The performance by Géza Röhrig is nothing short of a miracle. Interestingly, Röhrig wasn't a professional actor at the time; he was a poet living in New York. That lack of "theatricality" is exactly why he works. He doesn't "act" sad or "act" brave. He simply is. His face is a mask of survival, only cracking when he encounters Levente Molnár (playing Abraham) or searches for the Rabbi Frankel (played by Jerzy Walczak) amidst the chaos of a planned prisoner uprising.

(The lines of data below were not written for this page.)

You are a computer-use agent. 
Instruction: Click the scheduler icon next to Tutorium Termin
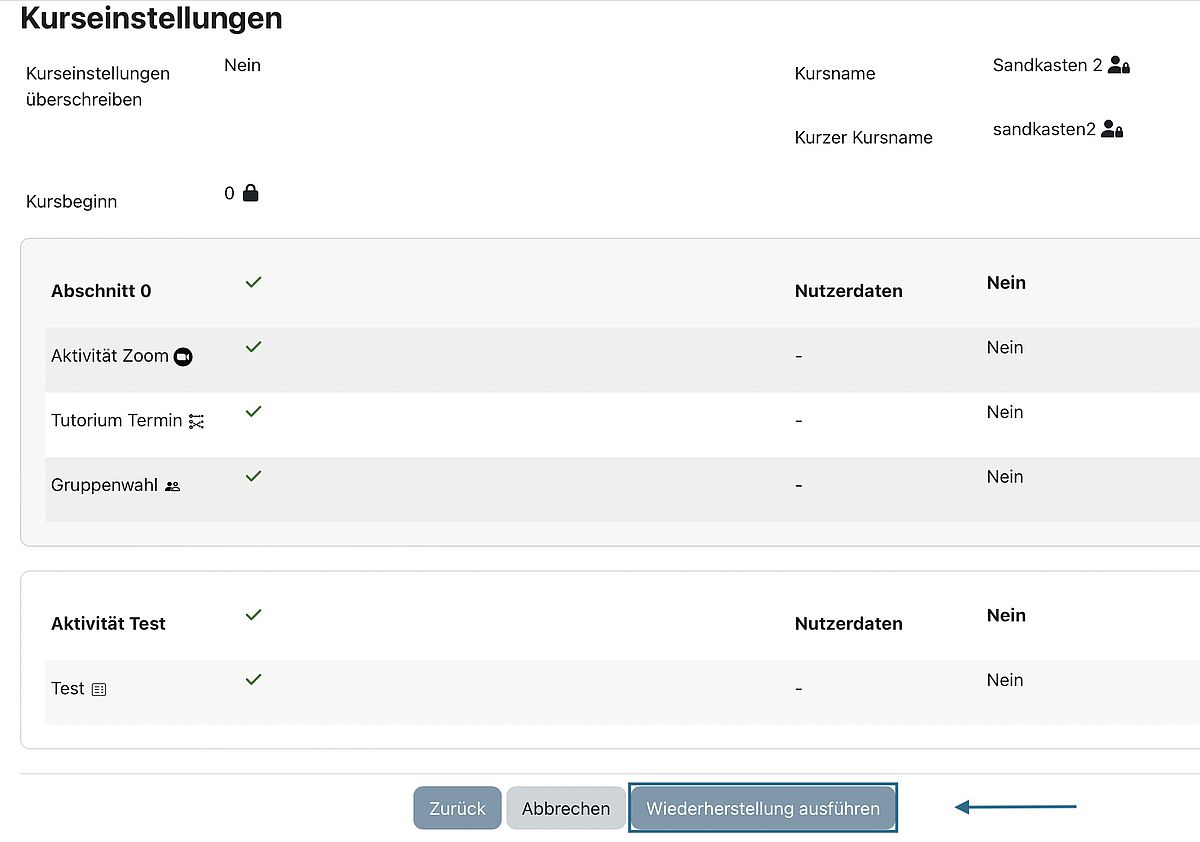click(196, 422)
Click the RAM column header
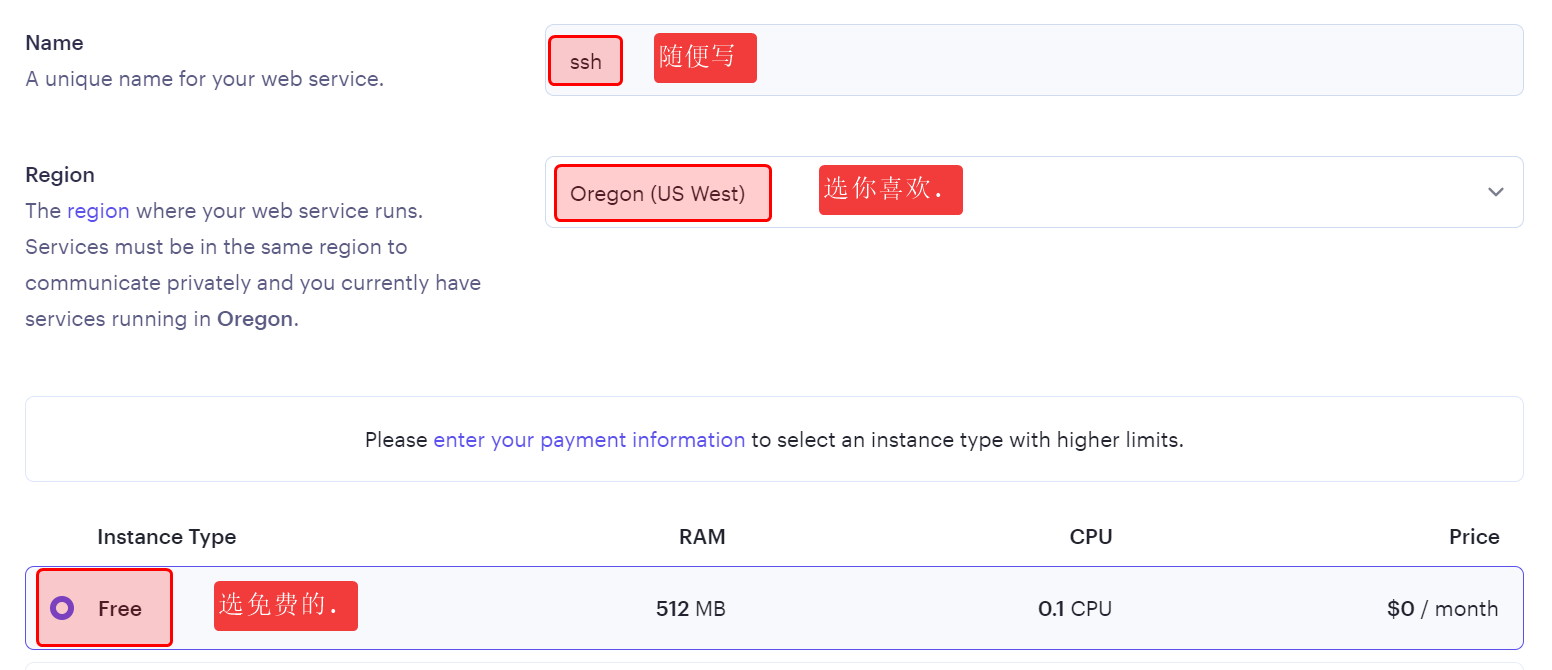 pyautogui.click(x=702, y=537)
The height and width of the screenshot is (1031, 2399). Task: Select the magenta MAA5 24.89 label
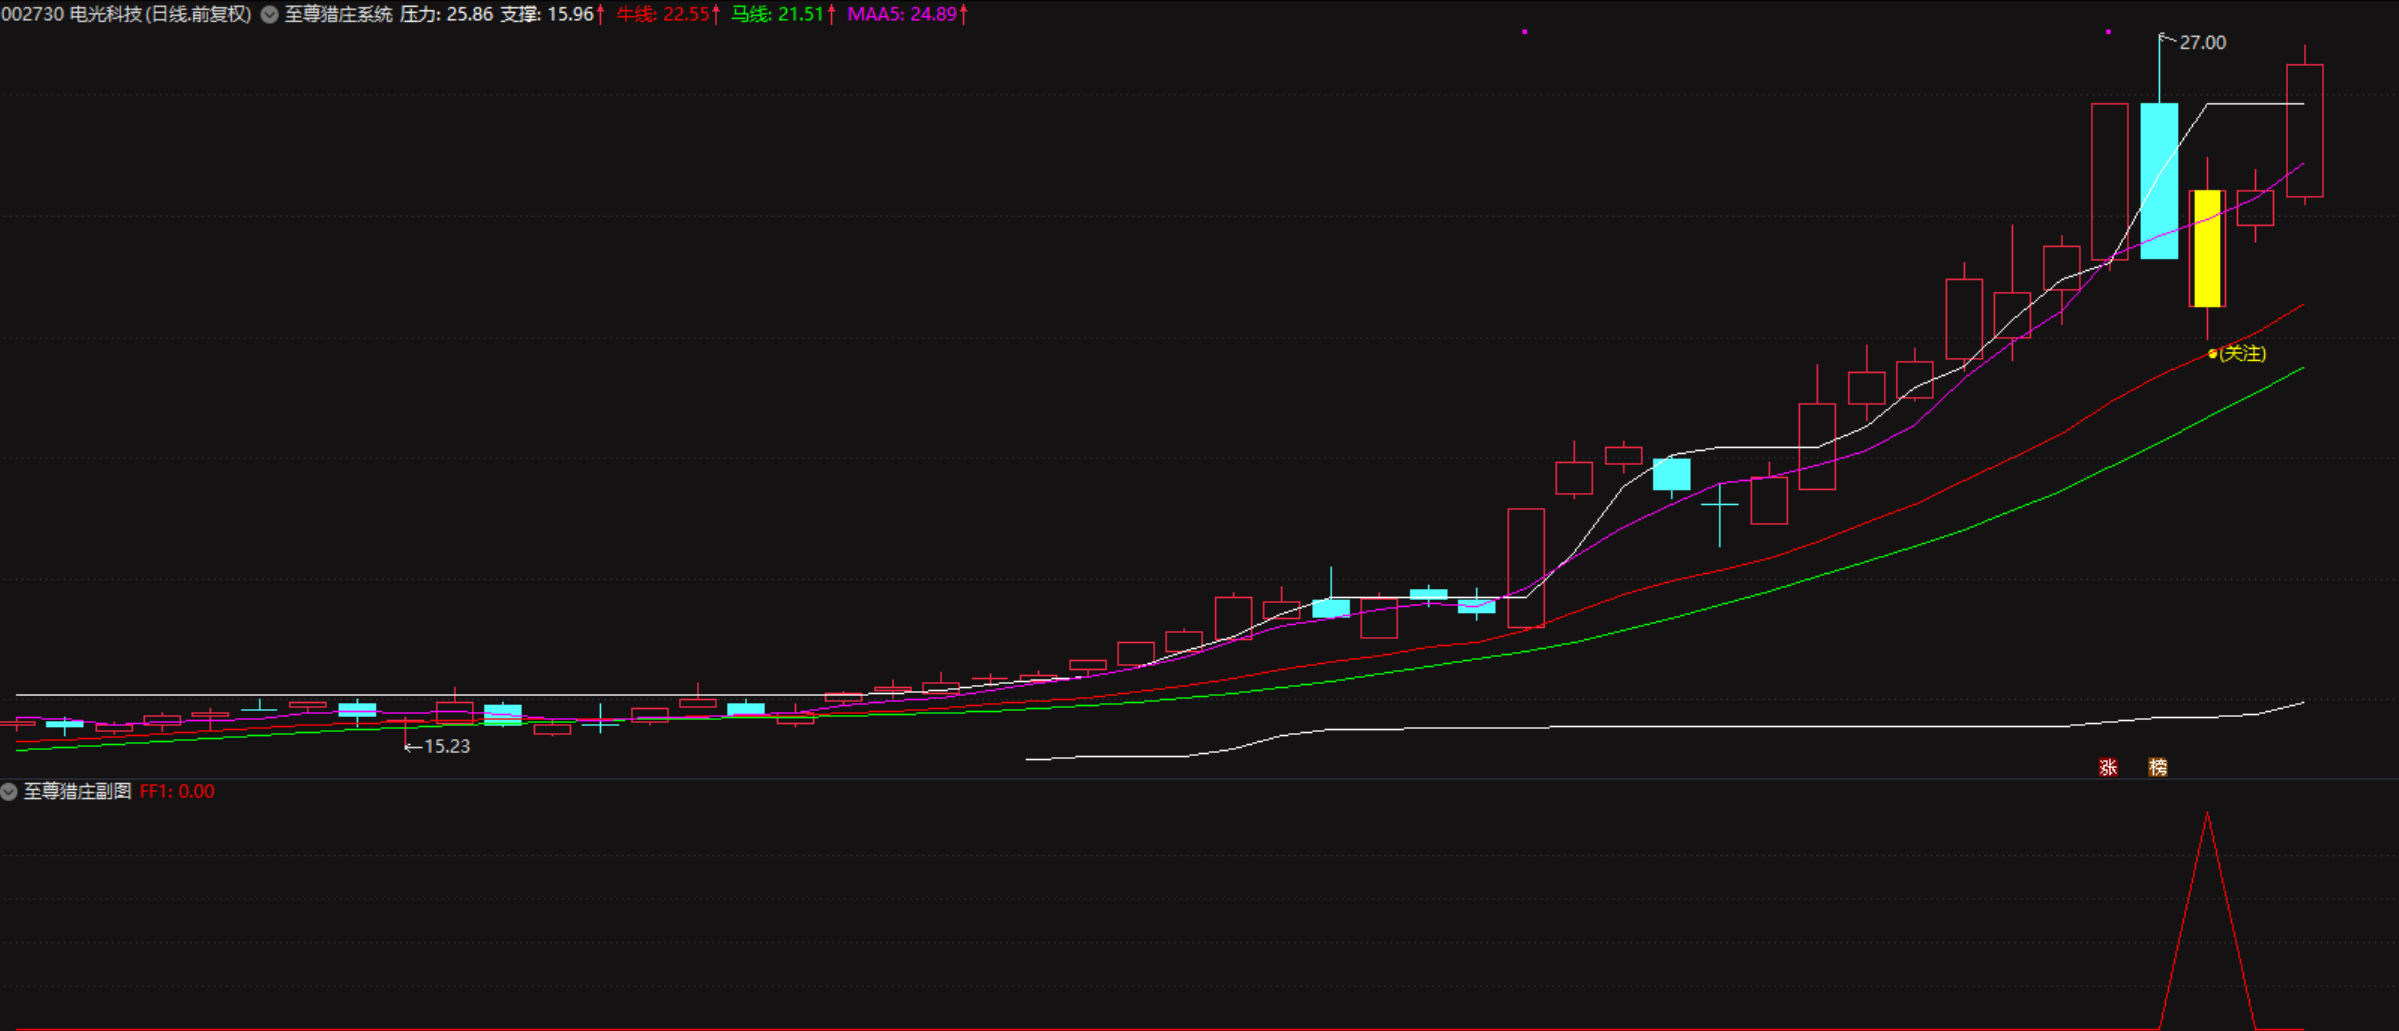902,14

The film perfectly captures a specific contemporary tension: the struggle to find individual meaning in a world defined by mass atrocity. Saul’s quest is arguably insane. He puts himself and others at risk for a corpse. He ignores the very real, practical stakes of the camp rebellion to pursue a religious rite. But in the context of 1944, Saul’s obsession is the only thing that makes him human. It’s a middle finger to a system designed to turn people into "pieces" (Stücke).

The Indie Hustle

Scene from Son of Saul

It’s easy to forget now that it has an Oscar on its shelf, but Son of Saul was a massive gamble. Nemes spent years trying to get the project off the ground, eventually securing a tiny $1 million budget from the Hungarian National Film Fund. For context, that’s less than the catering budget on a mid-range Marvel movie.

Nemes, who previously worked as an assistant to the legendary Béla Tarr (the man behind the seven-hour-long Sátántangó), clearly inherited his mentor’s love for long, unbroken takes. However, where Béla Tarr is slow and philosophical, Nemes is frantic and breathless. The film feels like a thriller, even though we know the historical ending. It’s a "passion project" in the truest sense—a film that exists because its creators refused to let it be anything other than what it is: a brutal, uncompromising, and deeply necessary piece of art.

9.5 /10

Masterpiece

Son of Saul is not an easy watch, nor should it be. It’s a film that demands your full attention and rewards it with an experience that lingers in your peripheral vision for days after. It bypasses the sentimental tropes of the genre and goes straight for the jugular. By focusing on one man’s desperate attempt to perform a single act of decency, Nemes reminds us that even in the darkest corners of human history, the soul—however damaged—remains a stubborn thing. This is a vital milestone in modern cinema.